__Task item__: Return each entry word for word. Leave the images out.

__Dataset items__:

______________________________

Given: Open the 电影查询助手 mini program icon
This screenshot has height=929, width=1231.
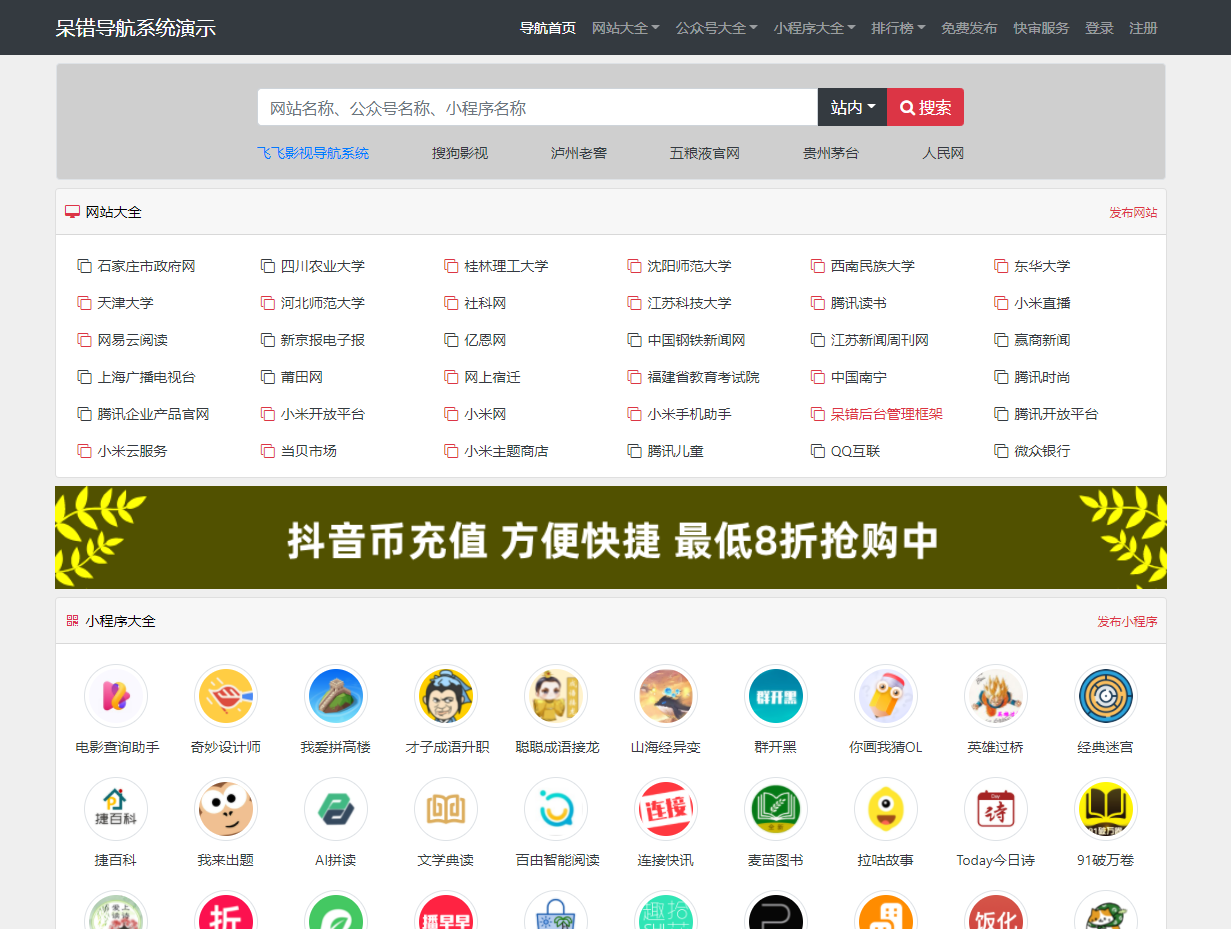Looking at the screenshot, I should coord(116,695).
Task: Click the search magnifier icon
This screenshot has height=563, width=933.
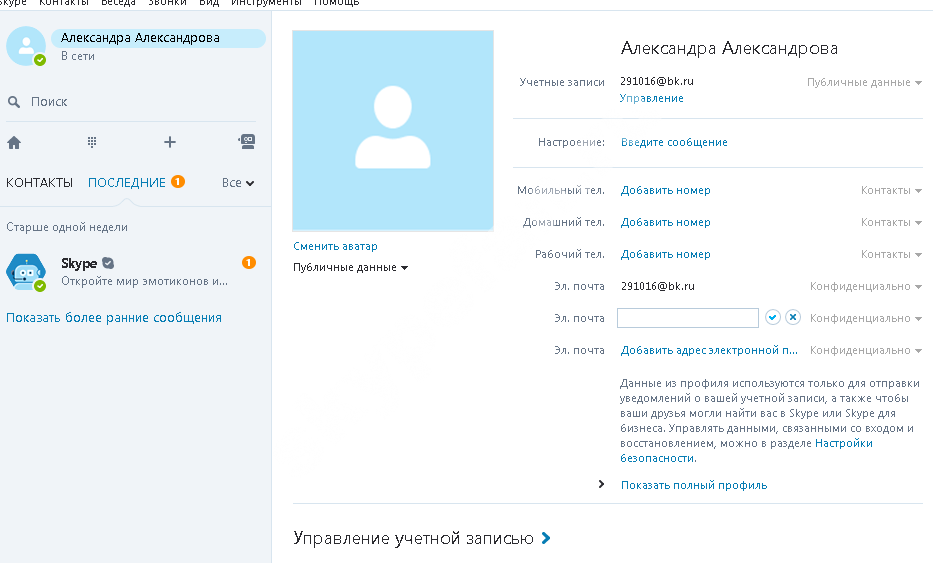Action: pos(14,102)
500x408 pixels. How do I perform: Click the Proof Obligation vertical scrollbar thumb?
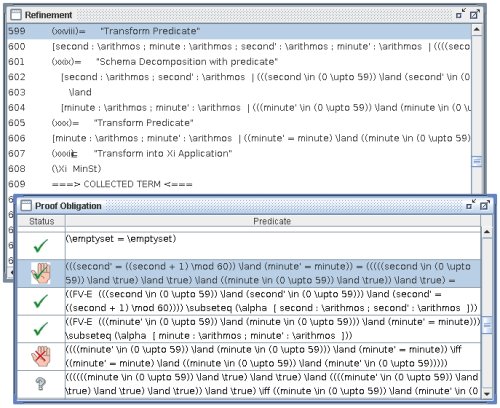(x=487, y=325)
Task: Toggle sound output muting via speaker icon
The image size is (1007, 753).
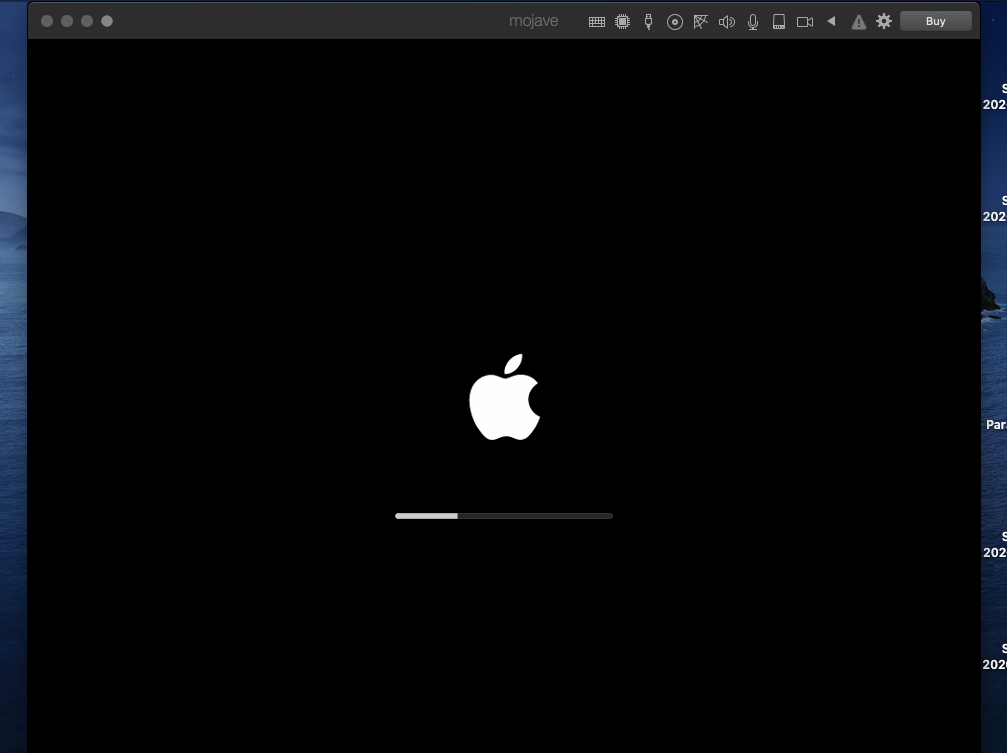Action: coord(727,20)
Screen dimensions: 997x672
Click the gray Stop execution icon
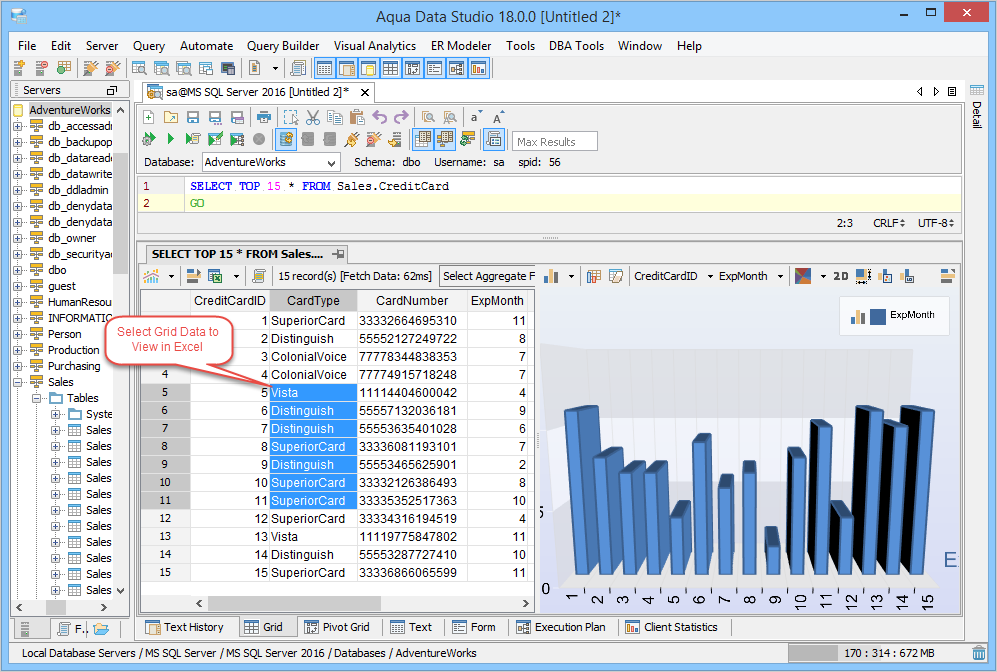pos(259,139)

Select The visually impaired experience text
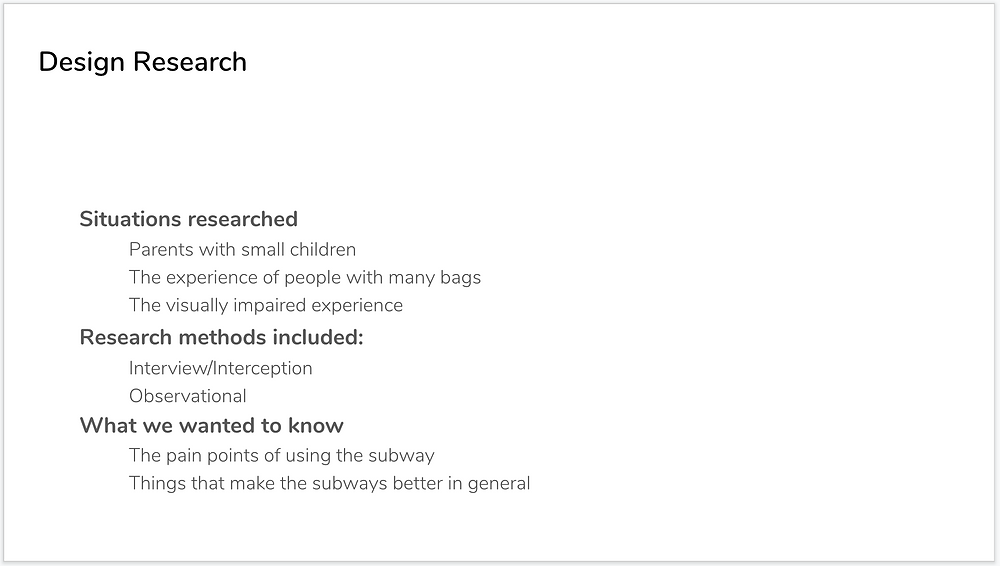(266, 306)
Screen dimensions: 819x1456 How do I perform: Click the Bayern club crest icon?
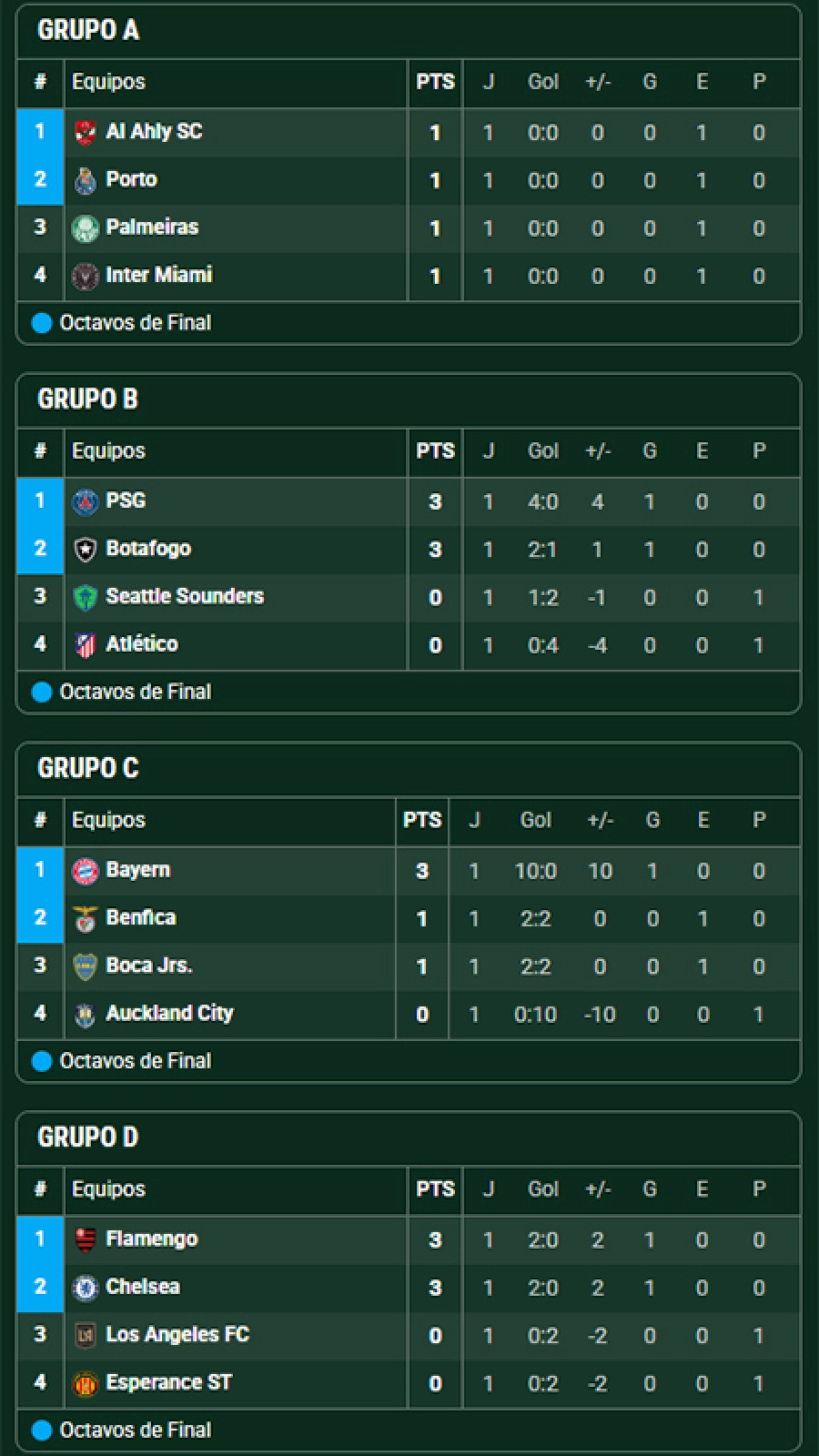[86, 871]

______________________________

__Solved exercise__:
Given: Open the 电影查询助手 mini program icon
This screenshot has height=929, width=1231.
Looking at the screenshot, I should coord(116,695).
Task: Click the search magnifier icon
This screenshot has height=563, width=933.
Action: pos(14,102)
500x408 pixels. How do I perform: Click the Proof Obligation vertical scrollbar thumb?
(x=487, y=325)
Task: Toggle sound output muting via speaker icon
The image size is (1007, 753).
Action: coord(727,20)
Screen dimensions: 997x672
Click the gray Stop execution icon
pos(259,139)

Select The visually impaired experience text
(266, 306)
Screen dimensions: 819x1456 How do I perform: Click the Bayern club crest icon?
[86, 871]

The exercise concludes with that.